┌─ DATA SHOWN

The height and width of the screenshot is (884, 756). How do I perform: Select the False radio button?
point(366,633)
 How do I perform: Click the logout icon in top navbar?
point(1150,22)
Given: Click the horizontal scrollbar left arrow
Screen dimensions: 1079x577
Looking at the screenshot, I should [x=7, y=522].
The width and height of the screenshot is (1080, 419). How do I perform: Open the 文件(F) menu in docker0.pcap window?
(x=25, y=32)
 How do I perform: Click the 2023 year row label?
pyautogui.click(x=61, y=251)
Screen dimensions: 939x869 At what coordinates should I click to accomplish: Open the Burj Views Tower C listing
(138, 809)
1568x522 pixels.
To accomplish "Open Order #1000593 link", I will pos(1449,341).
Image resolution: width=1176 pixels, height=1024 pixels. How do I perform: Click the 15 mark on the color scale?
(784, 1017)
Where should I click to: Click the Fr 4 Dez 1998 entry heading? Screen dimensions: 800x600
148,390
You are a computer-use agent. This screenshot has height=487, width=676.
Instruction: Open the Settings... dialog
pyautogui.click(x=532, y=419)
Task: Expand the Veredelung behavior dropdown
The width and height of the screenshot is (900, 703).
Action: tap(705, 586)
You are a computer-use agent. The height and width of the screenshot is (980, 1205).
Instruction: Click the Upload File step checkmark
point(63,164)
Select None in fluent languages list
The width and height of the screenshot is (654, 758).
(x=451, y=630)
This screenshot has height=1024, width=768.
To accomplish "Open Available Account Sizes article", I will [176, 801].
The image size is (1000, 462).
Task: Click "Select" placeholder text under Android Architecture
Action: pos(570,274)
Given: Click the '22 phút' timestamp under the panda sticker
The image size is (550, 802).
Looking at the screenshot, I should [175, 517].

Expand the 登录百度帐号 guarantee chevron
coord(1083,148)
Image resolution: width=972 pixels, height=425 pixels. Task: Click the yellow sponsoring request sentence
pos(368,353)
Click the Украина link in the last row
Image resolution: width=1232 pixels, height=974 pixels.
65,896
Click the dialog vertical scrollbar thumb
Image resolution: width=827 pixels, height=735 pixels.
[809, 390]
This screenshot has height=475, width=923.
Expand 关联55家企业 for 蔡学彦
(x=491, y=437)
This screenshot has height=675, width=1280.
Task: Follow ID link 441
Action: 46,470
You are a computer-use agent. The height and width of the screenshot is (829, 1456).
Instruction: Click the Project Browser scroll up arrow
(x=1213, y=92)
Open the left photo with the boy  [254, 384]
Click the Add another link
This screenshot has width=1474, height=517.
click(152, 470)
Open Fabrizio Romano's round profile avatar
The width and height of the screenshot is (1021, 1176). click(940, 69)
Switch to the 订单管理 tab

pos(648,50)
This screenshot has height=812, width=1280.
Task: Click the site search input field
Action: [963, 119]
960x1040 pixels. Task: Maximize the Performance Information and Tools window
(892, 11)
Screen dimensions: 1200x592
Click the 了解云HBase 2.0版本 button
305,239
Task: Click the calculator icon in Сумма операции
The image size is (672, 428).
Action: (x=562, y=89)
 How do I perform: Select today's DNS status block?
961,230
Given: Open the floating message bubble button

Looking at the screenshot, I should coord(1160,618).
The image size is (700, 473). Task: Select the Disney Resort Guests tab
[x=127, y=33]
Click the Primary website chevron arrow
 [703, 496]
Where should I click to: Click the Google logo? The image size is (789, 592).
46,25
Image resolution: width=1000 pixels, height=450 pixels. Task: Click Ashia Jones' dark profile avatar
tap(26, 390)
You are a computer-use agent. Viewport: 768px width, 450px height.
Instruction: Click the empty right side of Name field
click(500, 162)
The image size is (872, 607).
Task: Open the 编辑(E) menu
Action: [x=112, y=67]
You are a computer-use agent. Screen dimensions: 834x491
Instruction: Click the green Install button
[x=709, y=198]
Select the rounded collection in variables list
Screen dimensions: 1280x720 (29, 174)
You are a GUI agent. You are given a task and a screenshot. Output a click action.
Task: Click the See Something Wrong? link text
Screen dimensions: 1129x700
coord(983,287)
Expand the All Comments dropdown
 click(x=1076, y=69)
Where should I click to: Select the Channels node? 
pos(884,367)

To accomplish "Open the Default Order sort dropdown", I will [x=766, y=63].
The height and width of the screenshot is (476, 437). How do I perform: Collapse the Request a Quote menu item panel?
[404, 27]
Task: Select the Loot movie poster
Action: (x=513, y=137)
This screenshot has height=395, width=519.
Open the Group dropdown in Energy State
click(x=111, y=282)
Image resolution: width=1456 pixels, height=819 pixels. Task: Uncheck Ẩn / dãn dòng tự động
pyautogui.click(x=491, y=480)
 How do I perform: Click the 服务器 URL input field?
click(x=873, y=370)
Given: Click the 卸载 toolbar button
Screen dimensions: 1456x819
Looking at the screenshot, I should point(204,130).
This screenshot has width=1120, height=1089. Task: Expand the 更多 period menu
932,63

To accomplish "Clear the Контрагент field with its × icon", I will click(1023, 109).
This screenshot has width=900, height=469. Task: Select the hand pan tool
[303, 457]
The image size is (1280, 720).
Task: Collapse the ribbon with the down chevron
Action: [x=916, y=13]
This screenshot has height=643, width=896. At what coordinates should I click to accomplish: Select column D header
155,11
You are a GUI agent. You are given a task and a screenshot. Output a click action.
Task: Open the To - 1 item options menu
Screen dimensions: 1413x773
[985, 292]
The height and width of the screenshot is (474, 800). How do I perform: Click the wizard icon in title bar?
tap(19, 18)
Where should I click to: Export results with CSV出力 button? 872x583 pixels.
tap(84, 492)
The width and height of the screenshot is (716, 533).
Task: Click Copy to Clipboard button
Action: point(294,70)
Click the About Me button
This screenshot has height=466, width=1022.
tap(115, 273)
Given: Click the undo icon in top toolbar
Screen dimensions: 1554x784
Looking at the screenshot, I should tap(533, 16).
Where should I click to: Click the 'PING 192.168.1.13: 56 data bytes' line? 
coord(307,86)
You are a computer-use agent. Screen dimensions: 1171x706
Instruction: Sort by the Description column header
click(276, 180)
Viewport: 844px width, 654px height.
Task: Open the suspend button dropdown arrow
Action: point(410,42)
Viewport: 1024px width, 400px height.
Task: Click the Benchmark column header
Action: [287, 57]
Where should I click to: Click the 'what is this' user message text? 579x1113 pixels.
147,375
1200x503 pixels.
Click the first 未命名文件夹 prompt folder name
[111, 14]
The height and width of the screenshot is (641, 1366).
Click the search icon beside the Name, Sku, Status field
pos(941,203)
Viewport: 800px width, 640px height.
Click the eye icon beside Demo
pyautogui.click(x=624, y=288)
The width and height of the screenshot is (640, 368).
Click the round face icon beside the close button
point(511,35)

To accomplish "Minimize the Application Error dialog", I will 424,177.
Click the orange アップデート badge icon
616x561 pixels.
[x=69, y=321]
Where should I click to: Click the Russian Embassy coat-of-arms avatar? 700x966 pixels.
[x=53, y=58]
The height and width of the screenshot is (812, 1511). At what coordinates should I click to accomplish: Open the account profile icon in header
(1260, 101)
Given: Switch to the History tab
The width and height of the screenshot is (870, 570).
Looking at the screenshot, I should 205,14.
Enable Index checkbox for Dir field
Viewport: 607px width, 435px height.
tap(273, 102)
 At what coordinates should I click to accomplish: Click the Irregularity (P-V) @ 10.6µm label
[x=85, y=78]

└─

REQUIRED WORK:
Copy the entries exactly as they appear.

EXPECTED OUTPUT:
The height and width of the screenshot is (884, 756). How do I perform: Select the False radio button?
point(366,633)
 How do I perform: Click the logout icon in top navbar?
point(1150,22)
Given: Click the horizontal scrollbar left arrow
Screen dimensions: 1079x577
Looking at the screenshot, I should [x=7, y=522].
The width and height of the screenshot is (1080, 419). How do I perform: Open the 文件(F) menu in docker0.pcap window?
(x=25, y=32)
 How do I perform: Click the 2023 year row label?
pyautogui.click(x=61, y=251)
Screen dimensions: 939x869 At what coordinates should I click to accomplish: Open the Burj Views Tower C listing
(138, 809)
1568x522 pixels.
To accomplish "Open Order #1000593 link", I will pos(1449,341).
Image resolution: width=1176 pixels, height=1024 pixels. How do I perform: Click the 15 mark on the color scale?
(784, 1017)
Where should I click to: Click the Fr 4 Dez 1998 entry heading? Screen dimensions: 800x600
148,390
You are a computer-use agent. This screenshot has height=487, width=676.
Instruction: Open the Settings... dialog
pyautogui.click(x=532, y=419)
Task: Expand the Veredelung behavior dropdown
The width and height of the screenshot is (900, 703).
Action: tap(705, 586)
You are a computer-use agent. The height and width of the screenshot is (980, 1205).
Instruction: Click the Upload File step checkmark
point(63,164)
Select None in fluent languages list
The width and height of the screenshot is (654, 758).
(x=451, y=630)
This screenshot has height=1024, width=768.
To accomplish "Open Available Account Sizes article", I will [176, 801].
The image size is (1000, 462).
Task: Click "Select" placeholder text under Android Architecture
Action: pos(570,274)
Given: Click the '22 phút' timestamp under the panda sticker
The image size is (550, 802).
Looking at the screenshot, I should [175, 517].

Expand the 登录百度帐号 guarantee chevron
coord(1083,148)
Image resolution: width=972 pixels, height=425 pixels. Task: Click the yellow sponsoring request sentence
pos(368,353)
Click the Украина link in the last row
Image resolution: width=1232 pixels, height=974 pixels.
65,896
Click the dialog vertical scrollbar thumb
Image resolution: width=827 pixels, height=735 pixels.
[809, 390]
This screenshot has height=475, width=923.
Expand 关联55家企业 for 蔡学彦
(x=491, y=437)
This screenshot has height=675, width=1280.
Task: Follow ID link 441
Action: 46,470
You are a computer-use agent. The height and width of the screenshot is (829, 1456).
Instruction: Click the Project Browser scroll up arrow
(x=1213, y=92)
Open the left photo with the boy  [254, 384]
Click the Add another link
This screenshot has width=1474, height=517.
click(152, 470)
Open Fabrizio Romano's round profile avatar
The width and height of the screenshot is (1021, 1176). click(940, 69)
Switch to the 订单管理 tab

pos(648,50)
This screenshot has height=812, width=1280.
Task: Click the site search input field
Action: [963, 119]
960x1040 pixels. Task: Maximize the Performance Information and Tools window
(892, 11)
Screen dimensions: 1200x592
Click the 了解云HBase 2.0版本 button
305,239
Task: Click the calculator icon in Сумма операции
The image size is (672, 428).
Action: (x=562, y=89)
 How do I perform: Select today's DNS status block?
961,230
Given: Open the floating message bubble button

Looking at the screenshot, I should coord(1160,618).
The image size is (700, 473). Task: Select the Disney Resort Guests tab
[x=127, y=33]
Click the Primary website chevron arrow
 [703, 496]
Where should I click to: Click the Google logo? The image size is (789, 592).
46,25
Image resolution: width=1000 pixels, height=450 pixels. Task: Click Ashia Jones' dark profile avatar
tap(26, 390)
You are a computer-use agent. Viewport: 768px width, 450px height.
Instruction: Click the empty right side of Name field
click(500, 162)
The image size is (872, 607).
Task: Open the 编辑(E) menu
Action: [x=112, y=67]
You are a computer-use agent. Screen dimensions: 834x491
Instruction: Click the green Install button
[x=709, y=198]
Select the rounded collection in variables list
Screen dimensions: 1280x720 (29, 174)
You are a GUI agent. You are given a task and a screenshot. Output a click action.
Task: Click the See Something Wrong? link text
Screen dimensions: 1129x700
coord(983,287)
Expand the All Comments dropdown
 click(x=1076, y=69)
Where should I click to: Select the Channels node? 
pos(884,367)

To accomplish "Open the Default Order sort dropdown", I will [x=766, y=63].
The height and width of the screenshot is (476, 437). How do I perform: Collapse the Request a Quote menu item panel?
[404, 27]
Task: Select the Loot movie poster
Action: (x=513, y=137)
This screenshot has height=395, width=519.
Open the Group dropdown in Energy State
click(x=111, y=282)
Image resolution: width=1456 pixels, height=819 pixels. Task: Uncheck Ẩn / dãn dòng tự động
pyautogui.click(x=491, y=480)
 How do I perform: Click the 服务器 URL input field?
click(x=873, y=370)
Given: Click the 卸载 toolbar button
Screen dimensions: 1456x819
Looking at the screenshot, I should point(204,130).
This screenshot has width=1120, height=1089. Task: Expand the 更多 period menu
932,63

To accomplish "Clear the Контрагент field with its × icon", I will click(1023, 109).
This screenshot has width=900, height=469. Task: Select the hand pan tool
[303, 457]
The image size is (1280, 720).
Task: Collapse the ribbon with the down chevron
Action: [x=916, y=13]
This screenshot has height=643, width=896. At what coordinates should I click to accomplish: Select column D header
155,11
You are a GUI agent. You are given a task and a screenshot. Output a click action.
Task: Open the To - 1 item options menu
Screen dimensions: 1413x773
[985, 292]
The height and width of the screenshot is (474, 800). How do I perform: Click the wizard icon in title bar?
tap(19, 18)
Where should I click to: Export results with CSV出力 button? 872x583 pixels.
tap(84, 492)
The width and height of the screenshot is (716, 533).
Task: Click Copy to Clipboard button
Action: point(294,70)
Click the About Me button
This screenshot has height=466, width=1022.
tap(115, 273)
Given: Click the undo icon in top toolbar
Screen dimensions: 1554x784
Looking at the screenshot, I should tap(533, 16).
Where should I click to: Click the 'PING 192.168.1.13: 56 data bytes' line? 
coord(307,86)
You are a computer-use agent. Screen dimensions: 1171x706
Instruction: Sort by the Description column header
click(276, 180)
Viewport: 844px width, 654px height.
Task: Open the suspend button dropdown arrow
Action: point(410,42)
Viewport: 1024px width, 400px height.
Task: Click the Benchmark column header
Action: [287, 57]
Where should I click to: Click the 'what is this' user message text? 579x1113 pixels.
147,375
1200x503 pixels.
Click the first 未命名文件夹 prompt folder name
[111, 14]
The height and width of the screenshot is (641, 1366).
Click the search icon beside the Name, Sku, Status field
pos(941,203)
Viewport: 800px width, 640px height.
Click the eye icon beside Demo
pyautogui.click(x=624, y=288)
The width and height of the screenshot is (640, 368).
Click the round face icon beside the close button
point(511,35)

To accomplish "Minimize the Application Error dialog", I will 424,177.
Click the orange アップデート badge icon
616x561 pixels.
[x=69, y=321]
Where should I click to: Click the Russian Embassy coat-of-arms avatar? 700x966 pixels.
[x=53, y=58]
The height and width of the screenshot is (812, 1511). At what coordinates should I click to accomplish: Open the account profile icon in header
(1260, 101)
Given: Switch to the History tab
The width and height of the screenshot is (870, 570).
Looking at the screenshot, I should 205,14.
Enable Index checkbox for Dir field
Viewport: 607px width, 435px height.
tap(273, 102)
 At what coordinates should I click to accomplish: Click the Irregularity (P-V) @ 10.6µm label
[x=85, y=78]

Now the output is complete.